El mercado de productos básicos en Bolivia ha experimentado un incremento en el costo del pollo, afectando a los consumidores en las principales ciudades del país. Esta situación se ha hecho evidente este sábado, especialmente en los mercados de Santa Cruz, donde el producto terminado ha registrado un alza inmediata tras los anuncios emitidos por el sector productivo.
El detonante de este incremento se originó con el anuncio de los productores, quienes informaron sobre un aumento en el precio del kilo de pollo vivo, fijándolo en 8 bolivianos. Esta decisión en la base de la cadena de producción tuvo un impacto casi instantáneo en los puntos de venta finales. En Santa Cruz, el producto terminado, que hasta el pasado jueves se comercializaba a un precio de 10,50 bolivianos por kilo, ha alcanzado actualmente valores de entre 12 y 12,50 bolivianos.
Para analizar el impacto en puntos específicos, se tomó como referencia el mercado La Ramada nuevo, ubicado en Santa Cruz. En este centro de abasto, el kilo de pollo subió a 12 bolivianos, considerando que durante el transcurso de la semana el precio se mantenía en 10 bolivianos. Esto representa una variación directa de 2 bolivianos por kilo en dicho mercado.

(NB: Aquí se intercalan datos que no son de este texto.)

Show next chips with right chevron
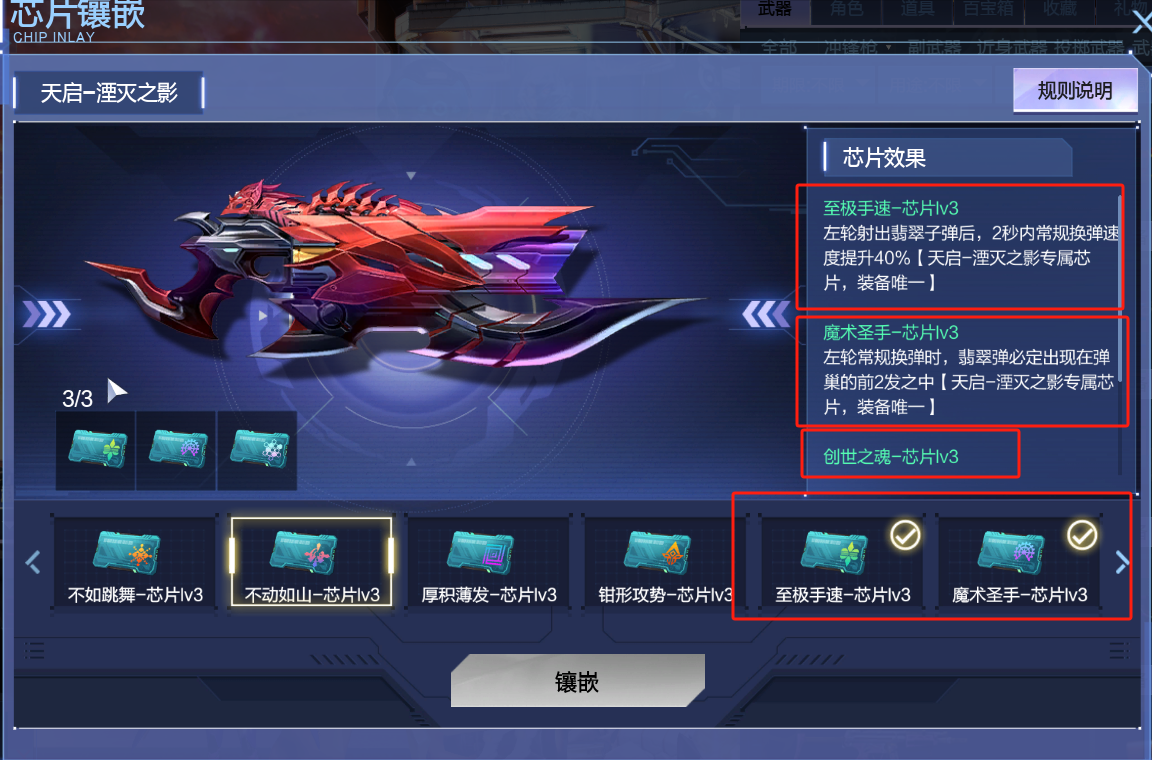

La escalada de precios en los mercados locales no ha sido un hecho aislado, sino que es la consecuencia directa de la información proporcionada por los avicultores sobre el costo del pollo vivo. Ante este escenario, tanto los comercializadores mayoristas como los minoristas se vieron obligados a actualizar sus tarifas de venta. Esta medida fue implementada para poder absorber el ajuste logístico derivado del incremento en la materia prima, tal como había sido anunciado el día viernes.

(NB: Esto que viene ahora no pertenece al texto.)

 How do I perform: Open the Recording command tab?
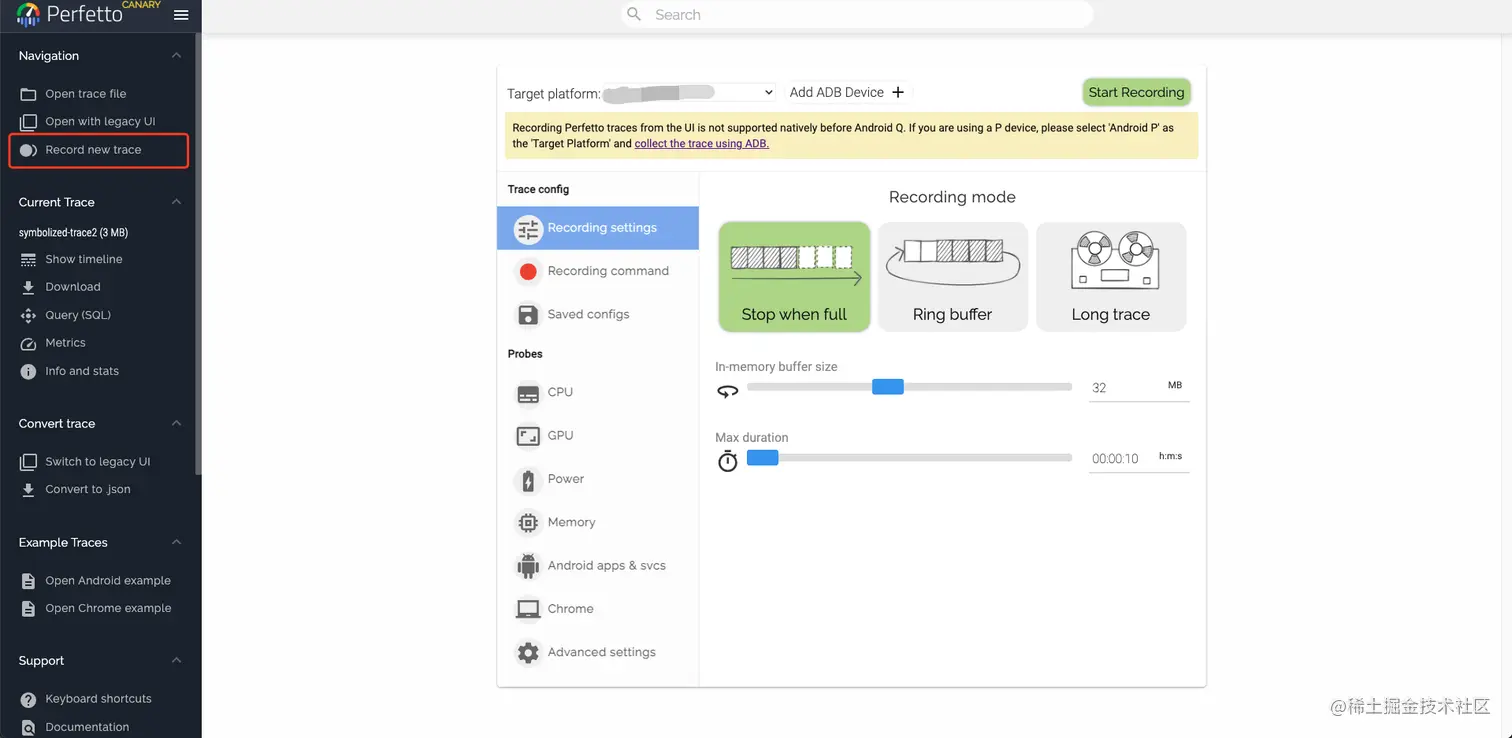[607, 271]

La situación varía según la región geográfica, aunque la tendencia al alza es generalizada en el eje troncal. En la ciudad de La Paz, el producto se cotiza actualmente en 14 bolivianos el kilo. A pesar de ser uno de los precios más elevados, las comerciantes locales han señalado que existe una tendencia a que el costo se incremente aún más en los próximos días, lo que generaría una presión adicional sobre el presupuesto de los consumidores paceños.
Por otro lado, en el departamento de Cochabamba, el comportamiento del precio ha sido ligeramente distinto, aunque sigue la línea ascendente. En el mercado La Cancha, el precio del pollo sufrió un incremento de 1 boliviano por kilo. No obstante, el valor actual en esta ciudad se sitúa en 11 bolivianos, una cifra que, según los datos disponibles, se encuentra por debajo del promedio registrado en otras épocas.
La incertidumbre sobre la estabilidad de los precios persiste, ya que existen pronósticos a muy corto plazo sobre nuevas variaciones. Una vendedora del sector indicó que se prevé que para el día mañana, domingo, el precio vuelva a subir, estimando un incremento de al menos 2 o 3 bolivianos adicionales por kilo.
Este escenario refleja cómo el ajuste en la etapa de producción del pollo vivo se traslada rápidamente a través de la cadena de comercialización, afectando los precios finales en los mercados de Santa Cruz, La Paz y Cochabamba. Los consumidores enfrentan ahora una realidad donde el acceso a este producto básico requiere una mayor inversión económica, mientras los comerciantes ajustan sus costos operativos para responder a las nuevas tarifas impuestas por los productores avícolas.